• **WHAT IS EXPECTED**
The data below should be duplicated in full, unchanged.
::::
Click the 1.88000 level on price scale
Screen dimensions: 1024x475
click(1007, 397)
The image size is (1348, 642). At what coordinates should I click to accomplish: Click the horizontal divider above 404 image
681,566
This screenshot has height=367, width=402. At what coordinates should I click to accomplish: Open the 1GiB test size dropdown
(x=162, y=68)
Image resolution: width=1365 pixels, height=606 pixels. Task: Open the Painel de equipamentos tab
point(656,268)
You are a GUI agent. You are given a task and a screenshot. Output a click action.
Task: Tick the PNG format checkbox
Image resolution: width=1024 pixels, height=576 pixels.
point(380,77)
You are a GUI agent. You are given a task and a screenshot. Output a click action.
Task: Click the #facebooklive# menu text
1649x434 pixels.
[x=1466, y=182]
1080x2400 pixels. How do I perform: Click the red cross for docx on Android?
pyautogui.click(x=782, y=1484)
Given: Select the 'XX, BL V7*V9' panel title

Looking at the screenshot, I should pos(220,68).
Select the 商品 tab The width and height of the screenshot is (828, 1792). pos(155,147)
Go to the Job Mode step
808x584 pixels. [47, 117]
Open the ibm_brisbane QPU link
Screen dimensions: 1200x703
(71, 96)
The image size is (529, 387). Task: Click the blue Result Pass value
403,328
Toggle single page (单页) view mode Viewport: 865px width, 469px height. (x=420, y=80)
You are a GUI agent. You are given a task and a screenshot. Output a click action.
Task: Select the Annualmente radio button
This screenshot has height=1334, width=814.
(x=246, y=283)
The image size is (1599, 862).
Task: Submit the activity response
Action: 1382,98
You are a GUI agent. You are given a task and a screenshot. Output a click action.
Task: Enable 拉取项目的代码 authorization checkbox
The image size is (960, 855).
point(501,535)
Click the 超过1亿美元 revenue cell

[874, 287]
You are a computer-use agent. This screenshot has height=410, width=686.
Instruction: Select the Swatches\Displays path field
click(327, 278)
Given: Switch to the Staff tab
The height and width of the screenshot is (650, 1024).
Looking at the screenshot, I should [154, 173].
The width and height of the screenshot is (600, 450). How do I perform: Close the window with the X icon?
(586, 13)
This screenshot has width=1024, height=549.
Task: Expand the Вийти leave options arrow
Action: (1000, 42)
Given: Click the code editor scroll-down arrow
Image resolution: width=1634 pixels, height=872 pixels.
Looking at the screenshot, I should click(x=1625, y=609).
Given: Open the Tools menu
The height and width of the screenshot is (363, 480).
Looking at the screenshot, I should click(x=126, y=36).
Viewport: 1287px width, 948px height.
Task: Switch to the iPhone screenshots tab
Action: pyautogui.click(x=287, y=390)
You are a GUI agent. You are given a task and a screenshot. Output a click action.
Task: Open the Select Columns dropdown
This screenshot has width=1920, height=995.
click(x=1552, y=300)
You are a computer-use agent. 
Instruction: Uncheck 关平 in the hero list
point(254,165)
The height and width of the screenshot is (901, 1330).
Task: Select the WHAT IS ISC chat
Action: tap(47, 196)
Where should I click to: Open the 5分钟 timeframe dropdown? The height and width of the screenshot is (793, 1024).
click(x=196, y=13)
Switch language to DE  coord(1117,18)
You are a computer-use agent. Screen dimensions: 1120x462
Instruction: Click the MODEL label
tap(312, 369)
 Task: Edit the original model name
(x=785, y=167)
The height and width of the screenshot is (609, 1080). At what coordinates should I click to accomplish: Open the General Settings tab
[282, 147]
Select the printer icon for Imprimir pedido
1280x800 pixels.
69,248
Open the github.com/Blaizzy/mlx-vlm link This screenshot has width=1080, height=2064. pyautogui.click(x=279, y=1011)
::::
• **ANSWER**
Click the 1.88000 level on price scale
Screen dimensions: 1024x475
click(1007, 397)
The image size is (1348, 642). At what coordinates should I click to accomplish: Click the horizontal divider above 404 image
681,566
This screenshot has height=367, width=402. At what coordinates should I click to accomplish: Open the 1GiB test size dropdown
(x=162, y=68)
Image resolution: width=1365 pixels, height=606 pixels. Task: Open the Painel de equipamentos tab
point(656,268)
You are a GUI agent. You are given a task and a screenshot. Output a click action.
Task: Tick the PNG format checkbox
Image resolution: width=1024 pixels, height=576 pixels.
point(380,77)
You are a GUI agent. You are given a task and a screenshot. Output a click action.
Task: Click the #facebooklive# menu text
1649x434 pixels.
[x=1466, y=182]
1080x2400 pixels. How do I perform: Click the red cross for docx on Android?
pyautogui.click(x=782, y=1484)
Given: Select the 'XX, BL V7*V9' panel title

Looking at the screenshot, I should pos(220,68).
Select the 商品 tab The width and height of the screenshot is (828, 1792). pos(155,147)
Go to the Job Mode step
808x584 pixels. [47, 117]
Open the ibm_brisbane QPU link
Screen dimensions: 1200x703
(71, 96)
The image size is (529, 387). Task: Click the blue Result Pass value
403,328
Toggle single page (单页) view mode Viewport: 865px width, 469px height. (x=420, y=80)
You are a GUI agent. You are given a task and a screenshot. Output a click action.
Task: Select the Annualmente radio button
This screenshot has height=1334, width=814.
(x=246, y=283)
The image size is (1599, 862).
Task: Submit the activity response
Action: 1382,98
You are a GUI agent. You are given a task and a screenshot. Output a click action.
Task: Enable 拉取项目的代码 authorization checkbox
The image size is (960, 855).
point(501,535)
Click the 超过1亿美元 revenue cell

[874, 287]
You are a computer-use agent. This screenshot has height=410, width=686.
Instruction: Select the Swatches\Displays path field
click(327, 278)
Given: Switch to the Staff tab
The height and width of the screenshot is (650, 1024).
Looking at the screenshot, I should [154, 173].
The width and height of the screenshot is (600, 450). How do I perform: Close the window with the X icon?
(586, 13)
This screenshot has width=1024, height=549.
Task: Expand the Вийти leave options arrow
Action: (1000, 42)
Given: Click the code editor scroll-down arrow
Image resolution: width=1634 pixels, height=872 pixels.
Looking at the screenshot, I should click(x=1625, y=609).
Given: Open the Tools menu
The height and width of the screenshot is (363, 480).
Looking at the screenshot, I should click(x=126, y=36).
Viewport: 1287px width, 948px height.
Task: Switch to the iPhone screenshots tab
Action: pyautogui.click(x=287, y=390)
You are a GUI agent. You are given a task and a screenshot. Output a click action.
Task: Open the Select Columns dropdown
This screenshot has width=1920, height=995.
click(x=1552, y=300)
You are a computer-use agent. 
Instruction: Uncheck 关平 in the hero list
point(254,165)
The height and width of the screenshot is (901, 1330).
Task: Select the WHAT IS ISC chat
Action: tap(47, 196)
Where should I click to: Open the 5分钟 timeframe dropdown? The height and width of the screenshot is (793, 1024).
click(x=196, y=13)
Switch language to DE  coord(1117,18)
You are a computer-use agent. Screen dimensions: 1120x462
Instruction: Click the MODEL label
tap(312, 369)
 Task: Edit the original model name
(x=785, y=167)
The height and width of the screenshot is (609, 1080). At what coordinates should I click to accomplish: Open the General Settings tab
[282, 147]
Select the printer icon for Imprimir pedido
1280x800 pixels.
69,248
Open the github.com/Blaizzy/mlx-vlm link This screenshot has width=1080, height=2064. pyautogui.click(x=279, y=1011)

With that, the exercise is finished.